Extracted data entries:
____

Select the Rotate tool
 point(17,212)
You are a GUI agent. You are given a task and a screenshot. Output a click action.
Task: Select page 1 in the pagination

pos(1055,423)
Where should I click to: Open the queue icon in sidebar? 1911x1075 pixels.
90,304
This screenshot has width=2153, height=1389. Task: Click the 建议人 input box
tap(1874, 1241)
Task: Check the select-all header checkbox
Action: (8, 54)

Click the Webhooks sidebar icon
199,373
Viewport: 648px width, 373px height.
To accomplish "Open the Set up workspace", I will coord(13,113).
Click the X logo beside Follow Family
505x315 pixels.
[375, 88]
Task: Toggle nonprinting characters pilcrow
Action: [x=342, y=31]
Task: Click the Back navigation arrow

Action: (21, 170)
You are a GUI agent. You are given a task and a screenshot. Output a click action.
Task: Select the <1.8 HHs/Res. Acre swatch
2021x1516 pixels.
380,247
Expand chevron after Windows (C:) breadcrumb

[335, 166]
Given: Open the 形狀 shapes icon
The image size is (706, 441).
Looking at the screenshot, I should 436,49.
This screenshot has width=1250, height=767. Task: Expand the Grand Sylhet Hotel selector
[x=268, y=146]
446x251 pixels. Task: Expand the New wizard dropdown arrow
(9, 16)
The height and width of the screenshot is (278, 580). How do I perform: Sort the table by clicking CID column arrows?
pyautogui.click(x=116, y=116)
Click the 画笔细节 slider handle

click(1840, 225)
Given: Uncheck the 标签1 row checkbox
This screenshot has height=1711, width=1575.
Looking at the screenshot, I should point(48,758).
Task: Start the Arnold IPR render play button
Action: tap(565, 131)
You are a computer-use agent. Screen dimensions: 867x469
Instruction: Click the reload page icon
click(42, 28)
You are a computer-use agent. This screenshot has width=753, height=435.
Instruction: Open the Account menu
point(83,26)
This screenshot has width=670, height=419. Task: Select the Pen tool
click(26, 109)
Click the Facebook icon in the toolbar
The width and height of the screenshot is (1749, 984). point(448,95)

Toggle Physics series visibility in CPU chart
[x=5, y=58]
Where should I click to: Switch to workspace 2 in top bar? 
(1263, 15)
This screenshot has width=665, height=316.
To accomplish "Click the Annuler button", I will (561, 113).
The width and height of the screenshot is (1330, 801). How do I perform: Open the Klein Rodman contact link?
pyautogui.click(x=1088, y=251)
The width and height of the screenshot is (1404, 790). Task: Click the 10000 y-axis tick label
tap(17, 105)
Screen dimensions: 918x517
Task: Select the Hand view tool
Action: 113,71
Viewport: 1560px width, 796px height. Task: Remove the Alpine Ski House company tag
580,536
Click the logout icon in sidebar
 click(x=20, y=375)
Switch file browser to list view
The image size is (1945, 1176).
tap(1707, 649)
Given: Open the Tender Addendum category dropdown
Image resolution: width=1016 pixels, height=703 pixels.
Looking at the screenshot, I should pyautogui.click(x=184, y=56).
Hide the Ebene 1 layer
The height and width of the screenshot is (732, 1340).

____

Work instructions
Gather each line in the entries above where the string "computer" is found.

Finished task
You are a computer-use agent. Screen dimensions: 867x469
You are a computer-use agent. This screenshot has width=753, height=435.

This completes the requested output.